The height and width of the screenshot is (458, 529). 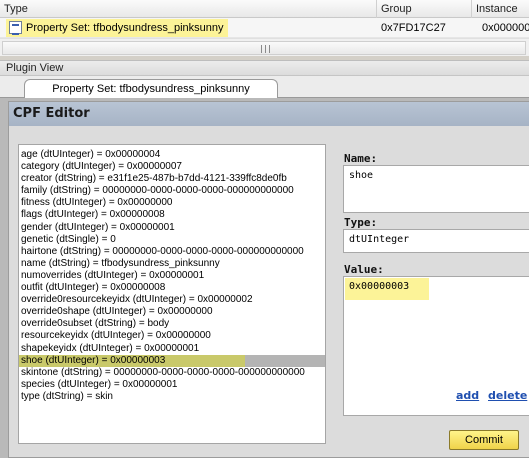 What do you see at coordinates (468, 396) in the screenshot?
I see `add-link: add` at bounding box center [468, 396].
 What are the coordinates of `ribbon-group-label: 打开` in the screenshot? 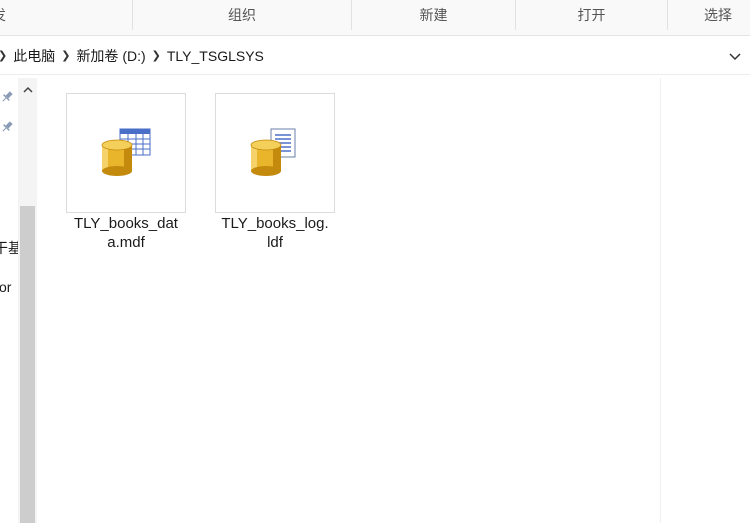 It's located at (592, 15).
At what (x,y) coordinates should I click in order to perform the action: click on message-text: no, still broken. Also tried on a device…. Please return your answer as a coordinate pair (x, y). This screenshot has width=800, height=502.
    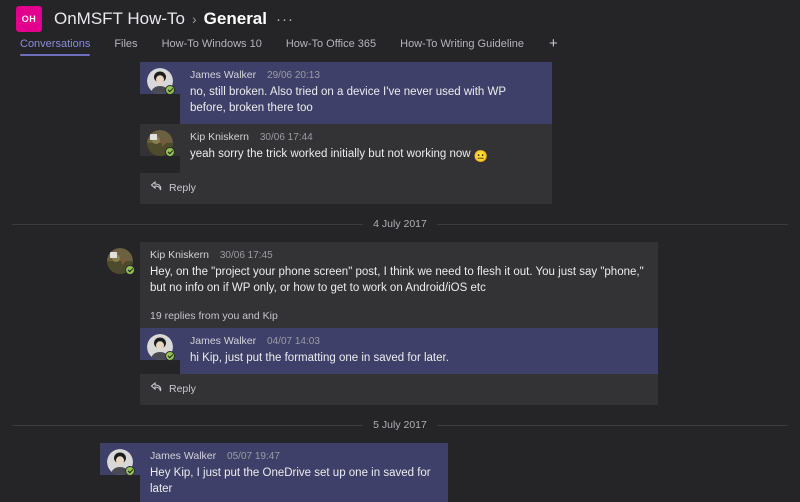
    Looking at the image, I should click on (348, 100).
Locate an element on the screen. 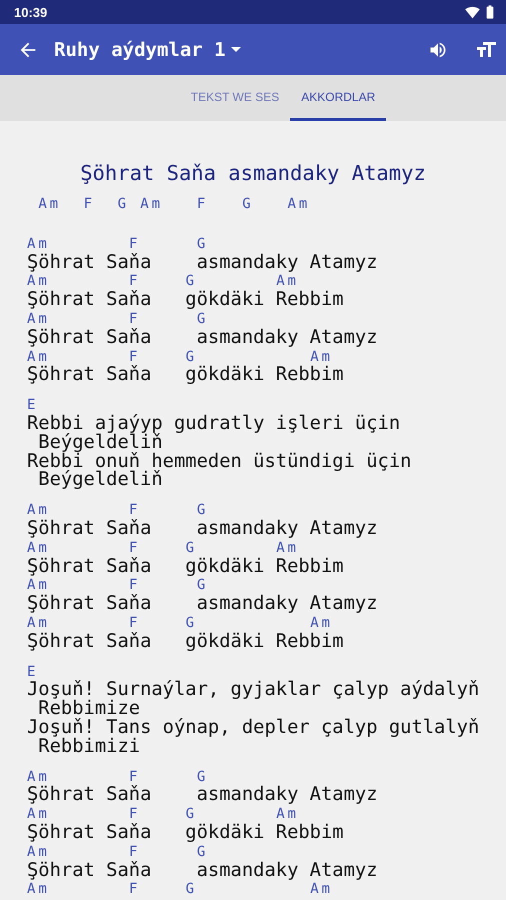 Image resolution: width=506 pixels, height=900 pixels. tab: AKKORDLAR is located at coordinates (338, 98).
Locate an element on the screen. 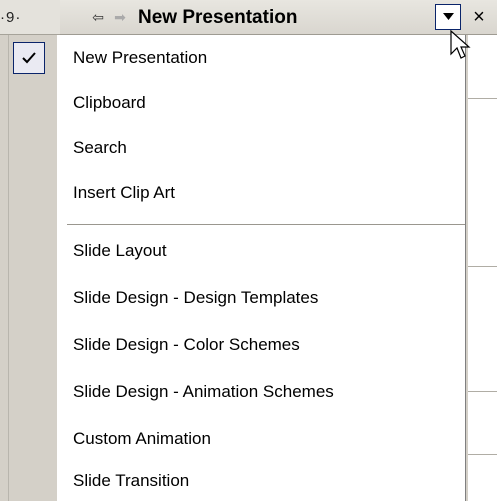  close-button: × is located at coordinates (479, 17).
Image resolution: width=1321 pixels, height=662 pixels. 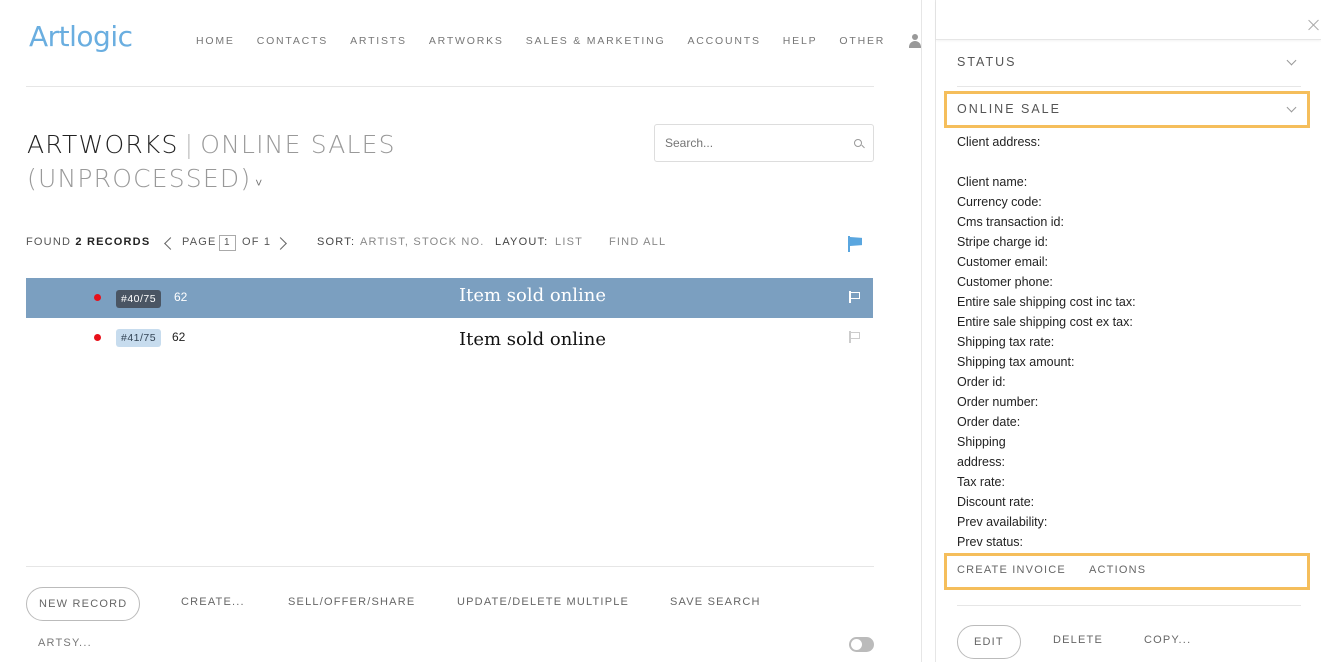 I want to click on delete-button: DELETE, so click(x=1078, y=640).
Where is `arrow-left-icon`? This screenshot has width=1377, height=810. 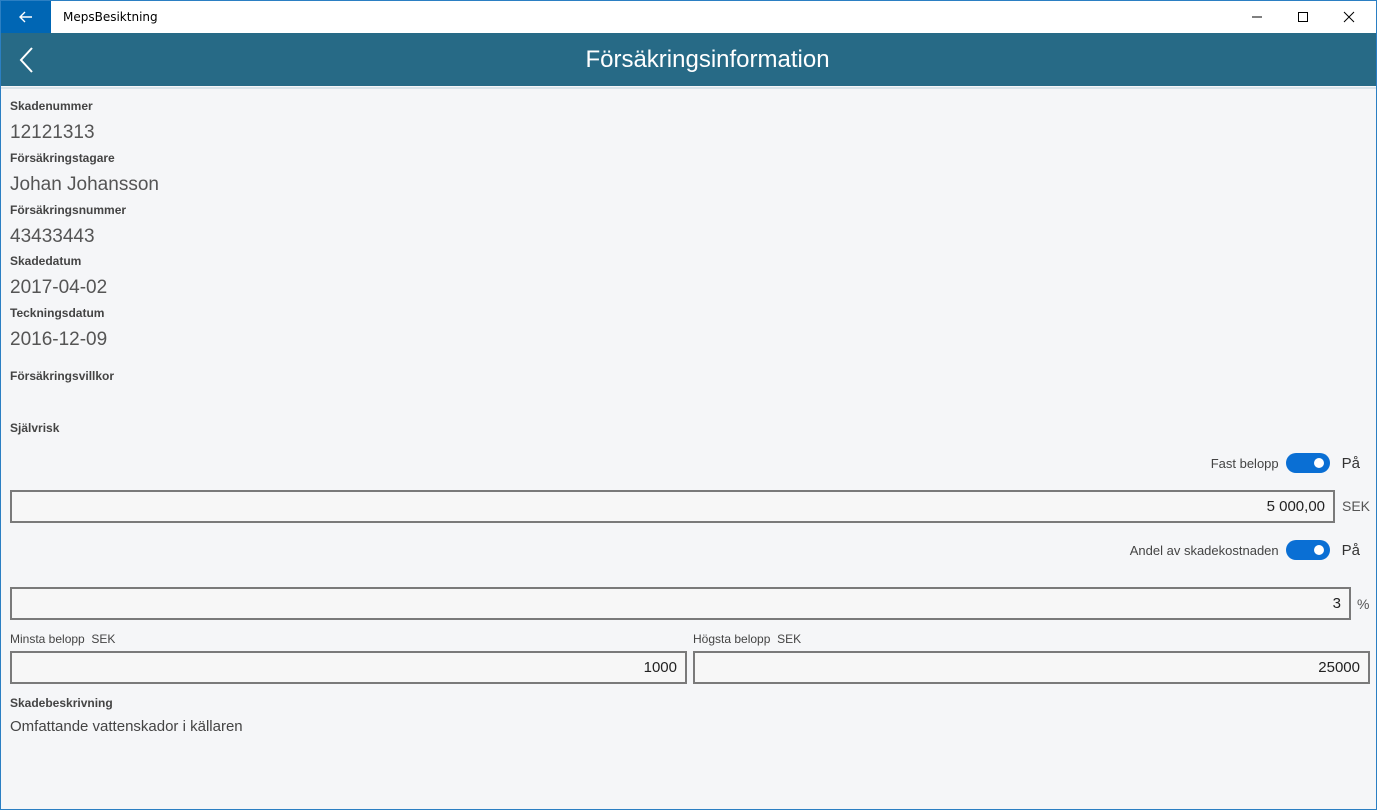 arrow-left-icon is located at coordinates (26, 17).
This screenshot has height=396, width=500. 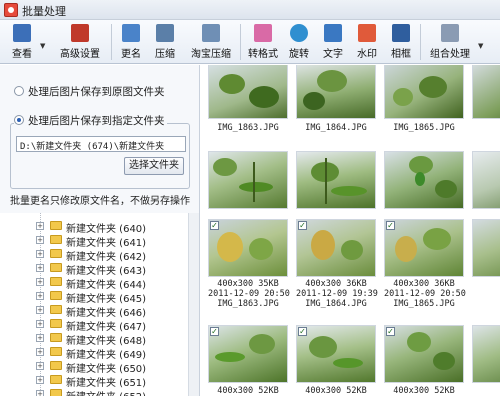 What do you see at coordinates (333, 43) in the screenshot?
I see `text-button: 文字` at bounding box center [333, 43].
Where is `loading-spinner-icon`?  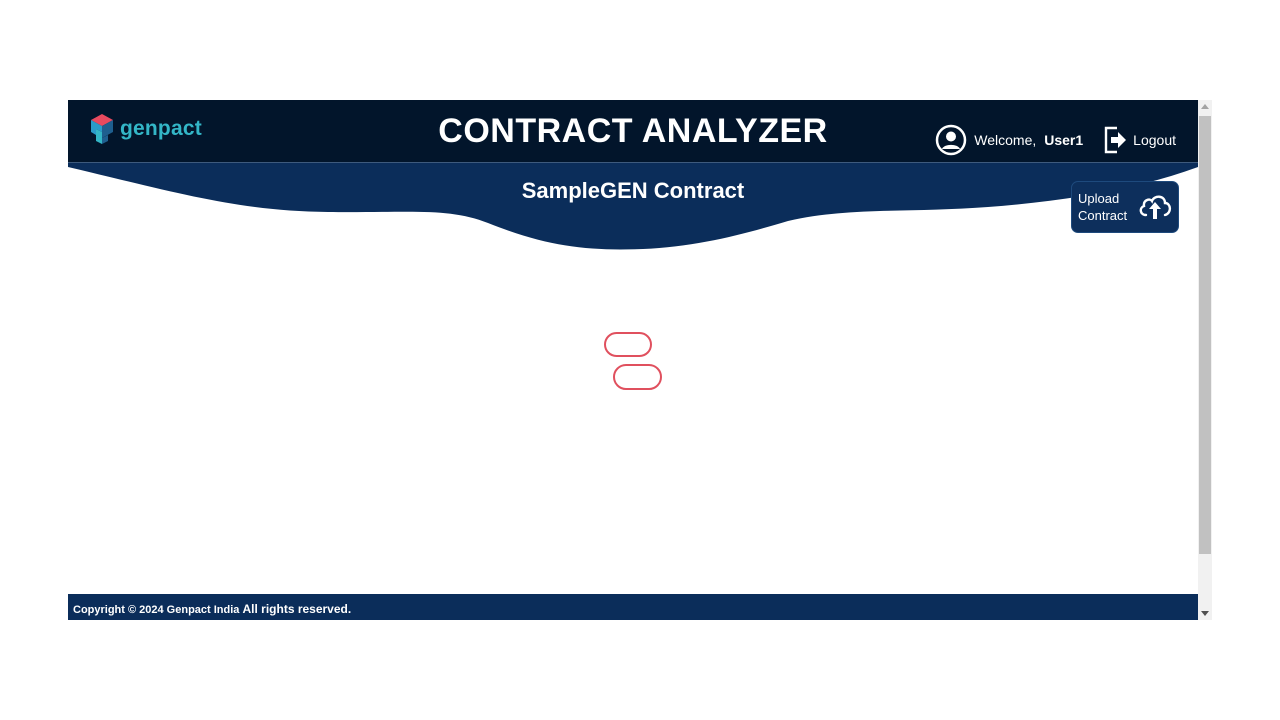
loading-spinner-icon is located at coordinates (633, 361).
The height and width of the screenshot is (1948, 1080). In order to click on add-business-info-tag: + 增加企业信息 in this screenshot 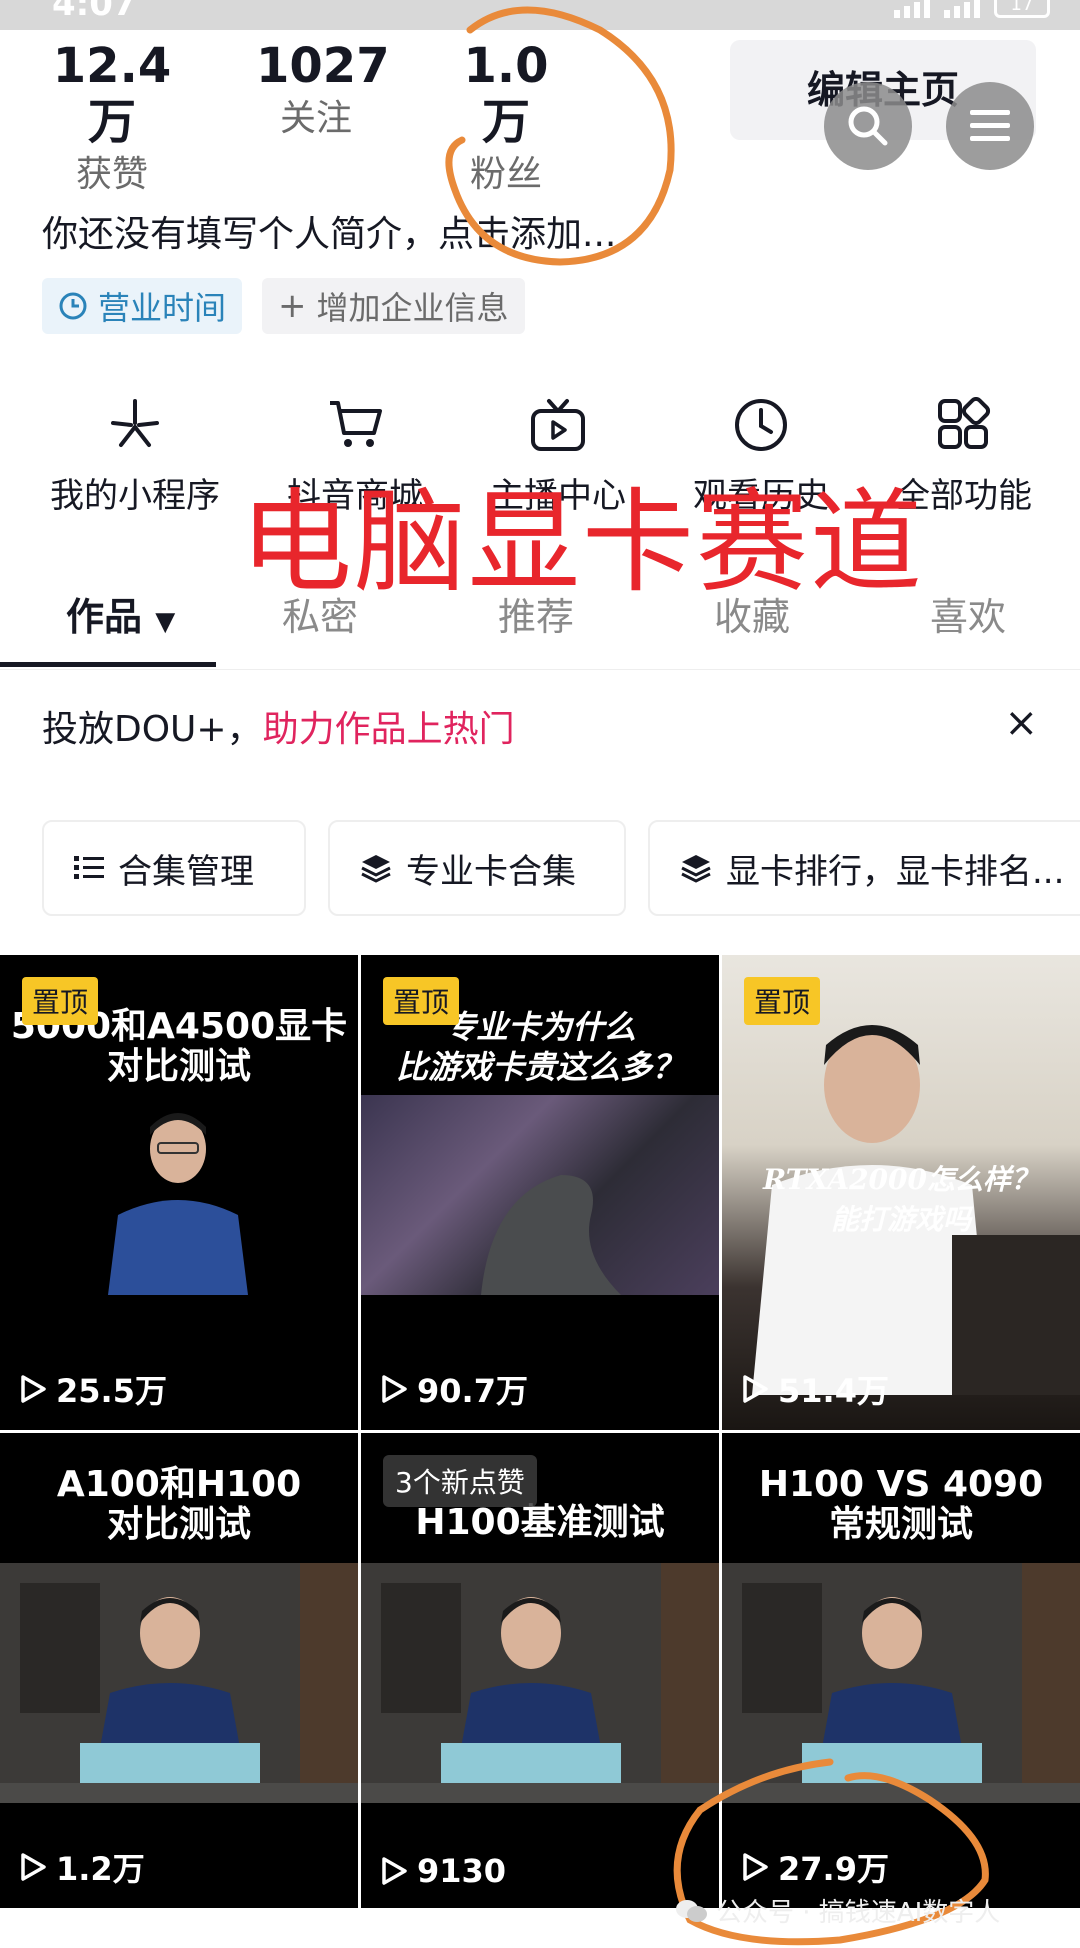, I will do `click(394, 306)`.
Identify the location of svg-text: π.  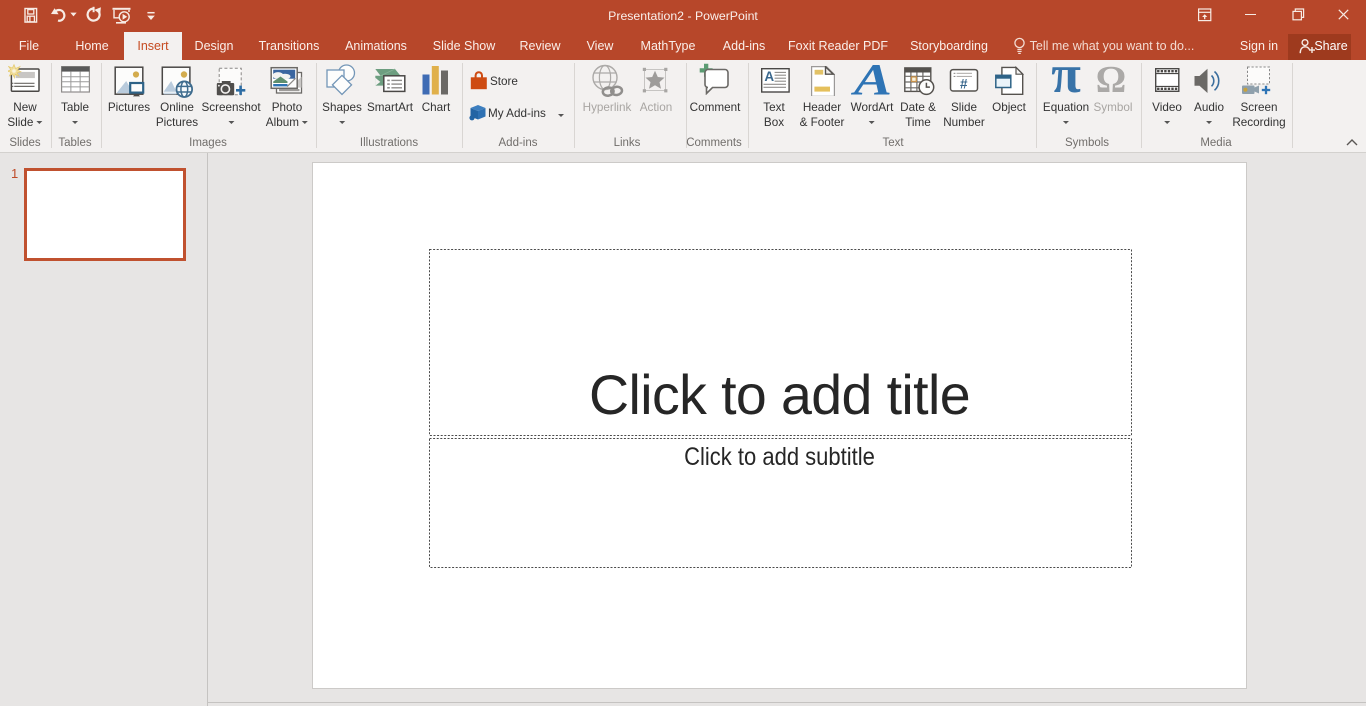
(1066, 79).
....
◆ Problem requirements:
How many lines in the rows above contain the string "should"? Reply with the number alone.

◆ Finished exercise:
2